Sometime over Christmas, my husband and I watched the multi-award-winning psychological drama The Lost Daughter. If you’ve seen it, you know. If you haven’t, I urge you to watch it. It is spellbinding.
The film stars Olivia Colman and Jessie Buckley. The screenplay is based on the fourth book in the Neapolitan quartet series by Italian novelist Elena Ferrante (not her real name). Maggie Gyllenhaal adapted and directed it. Colman, Buckley and Gyllenhaal were all nominated for Oscars. The film is set on the Greek island of Spetses and after we’d recovered from sitting on the edge of our seats for two hours and one minute – and lured by the sight of Colman bobbing about in crystal blue waters –we booked a holiday to the Greek island of Paros. I’d been in 2007 and have been wanting to return ever since.

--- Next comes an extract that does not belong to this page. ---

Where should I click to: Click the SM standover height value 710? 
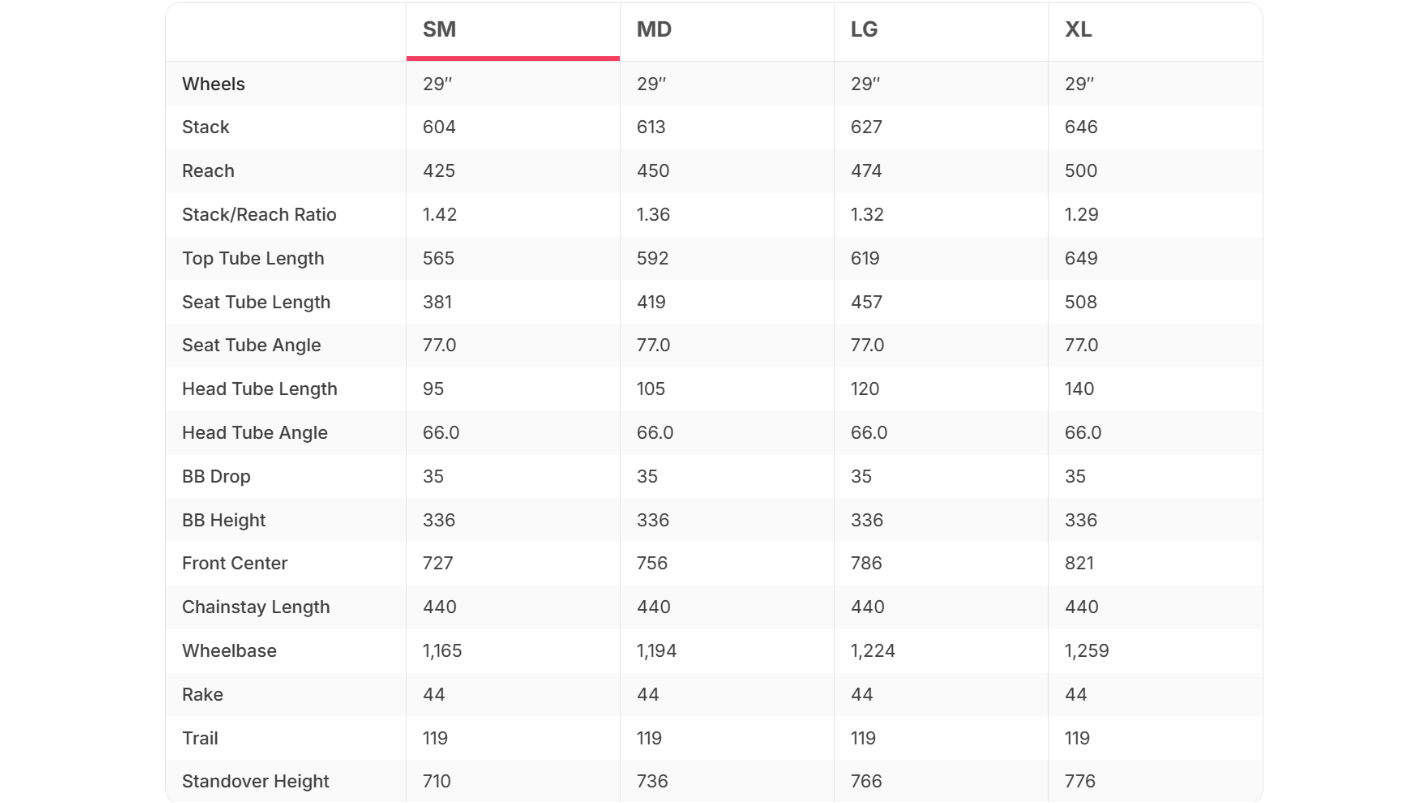437,782
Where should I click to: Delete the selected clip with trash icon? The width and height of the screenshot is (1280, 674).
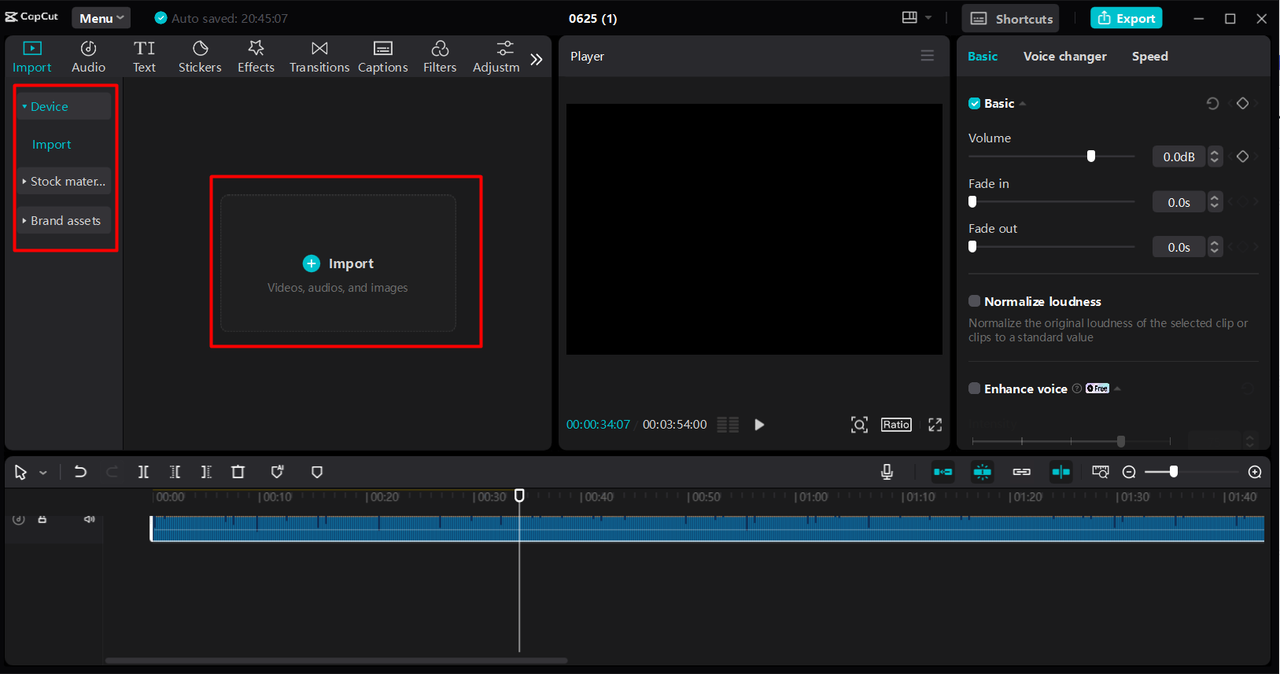(x=238, y=472)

I rarely read novels, but I thought it would be interesting to read The Lost Daughter while on holiday and immerse myself in the novel that inspired the trip. It’s the last in the quartet, so I wanted to read them all and was thrilled to find the full set in my local chazza for £1 each. I was off and running. But as you may know by now, novels aren’t my natural fit. Those that I do read and enjoy (one every few years, perhaps) leave me feeling: Yes, it was great, but it would have been so much better if it were true!
(And in fact, I think of my three favourite novels – Brideshead Revisited, The Great Gatsby and The Remains of the Day – as if they were true.)
I got going with the first book, My Brilliant Friend, and at first I really enjoyed it. Beautiful writing, interesting characters – a lot of them. I was invested in the main characters Elena (the narrator) and her best friend Lila. Theirs is an intense relationship.
But then my enjoyment waned, the characters started to annoy me. Curiosity and dreams of reading on a Greek beach dragged me to the end. By the time I got there, I was flummoxed. Was that it? Yes, it was. More Elena and Lila? No thanks.
I nearly always finish memoirs if they’re not satisfying, but novels don’t get a free pass. Too many great memoirs in the world, not enough time. So, I abandoned my plan and dropped the four books into another local charity shop.
I needed holiday reading of course, so I bought a memoir that had been recommended to me by my friend, the writer and puppy farm campaigner Janetta Harvey. The memoir was These Precious Days, a lovely hardback by Ann Patchett.
Packing was underway when I realised that disaster had struck. My husband had bought me a beautiful bookmark for Christmas, and I’d left it inside My Brilliant Friend. I was gutted. It was a sweet, personalised bookmark made to look like a library card that he got from Etsy. I contacted the charity shop, but Ferrante’s books are popular, and they’d already been sold.
And so that’s the story of how I tried to read a novel and how The Lost Daughter became The Lost Bookmark. If you’ve recently bought My Brilliant Friend from Whitstable’s British Red Cross Shop, perhaps you’d have a look inside for me.
Thankfully, it is also the story of how I discovered Ann Patchett. A writer of whom I was not aware and who is simply incredible. I finished These Precious Days, read it again immediately, then bought two more of her non-fiction books: This is the Story of a Happy Marriage (a collection of essays) and Truth and Beauty – the story of Ann’s friendship with the poet and memoirist Lucy Grealy. I had to read them on my Kindle App on my phone, far from ideal, but needs must. And no bookmark needed.
As we descended into London Gatwick, I finished the story of Ann and Lucy’s beautiful friendship with tears in my eyes. Heartbreaking and sadly, all true. Theirs is a story that will stay with me forever.
Unlike with Elena and Lila, I couldn’t bear to say goodbye to Ann and Lucy. But sadly, that’s exactly what I had to do.